Department of Defense Grant: Clinical Trials for Traumatic Brain Injury and Psychological Health

The intent of the FY22 TBIPHRP CTA is to support the rapid implementation of clinical trials with 

the potential to have a significant impact on psychological health conditions and/or TBI through 

clinical applications, including healthcare products, technologies, and/or practice guidelines.  

Proposed research can be aligned with TBI, psychological health, or both.

Clinical trials may be designed to evaluate promising new products, pharmacologic agents (drugs or 

biologics), devices, therapies, clinical guidance, behavioral interventions, emerging approaches 

and technologies, and/or new indications for products currently FDA-approved or – cleared.

Proposed projects may range from small proof-of-concept trials (e.g., pilot, first-in-human, phase 

0) to demonstrate feasibility or inform the design of more advanced trials through large- scale 

trials to determine efficacy in relevant patient populations. Proposals/applications proposing 

comparative effectiveness, implementation science, healthcare services research as the primary 

research objective should consider the FY22 TBIPHRP Patient-Centered

Research Award (Funding Opportunity Number: W81XWH-22-TBIPHRP-PCRA).

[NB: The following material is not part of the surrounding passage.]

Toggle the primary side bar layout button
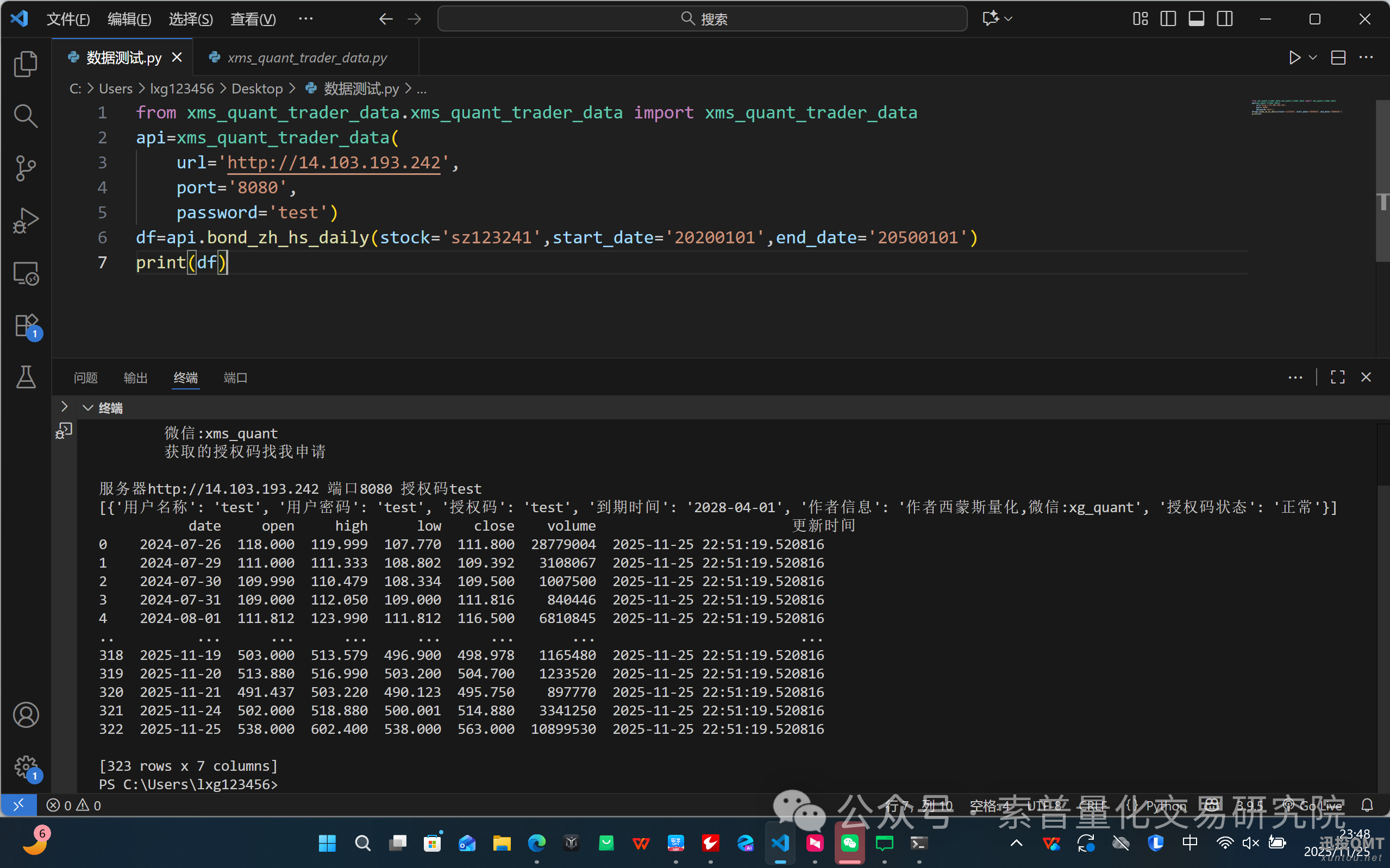1390x868 pixels. point(1168,19)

A clinical trial is defined as a research study in which one or more human subjects are 

prospectively assigned to one or more interventions (which may include a placebo or another 

control) to evaluate the effects of the interventions on biomedical or behavioral health-related 

outcomes. Funded trials are required to post a copy of the Institutional Review Board (IRB)- 

approved informed consent form used to enroll subjects on a publicly available federal website in 

accordance with federal requirements described in Code of Federal Regulations, Title 32,

Part 219 (32 CFR 219). For more information, see the Human Subject Resource Document.

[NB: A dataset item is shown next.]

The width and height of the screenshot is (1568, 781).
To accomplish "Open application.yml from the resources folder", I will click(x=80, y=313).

Clinical research is defined as: (1) Patient-oriented research. Research conducted with human 

subjects (or on material of human origin such as tissues, specimens and cognitive phenomena) for 

which an investigator (or colleague) directly interacts with human subjects. Excluded from this 

definition are in vitro studies that utilize human tissues that cannot be linked to a living 

individual. Patient-oriented research includes: (a) mechanisms of human disease, (b) therapeutic 

interventions, (c) clinical trials, and (d) development of new technologies; (2) epidemiologic and 

behavioral studies; and (3) outcomes research and health services research. Note: Studies that 

meet the requirements for IRB review Exemption 4 are not considered CDMRP-defined clinical 

research. IRB Exemption 4 refers to research involving the collection or study of existing de- 

identified specimens or data, if these sources are publicly available. Studies seeking to conduct 

clinical research only but not a clinical trial do not meet the intent of the award mechanism and 

will not be funded.

This BAA may not be used to support studies requiring an exception from informed consent (EFIC).

Funding from this award mechanism must support a clinical trial and cannot be used for animal 

studies. Principal Investigators (PIs) seeking funding for a preclinical research project or a 

clinical research project that does not involve a clinical trial should consider one of applicable 

FY22 TBIPHRP program announcements or the other BAA being offered.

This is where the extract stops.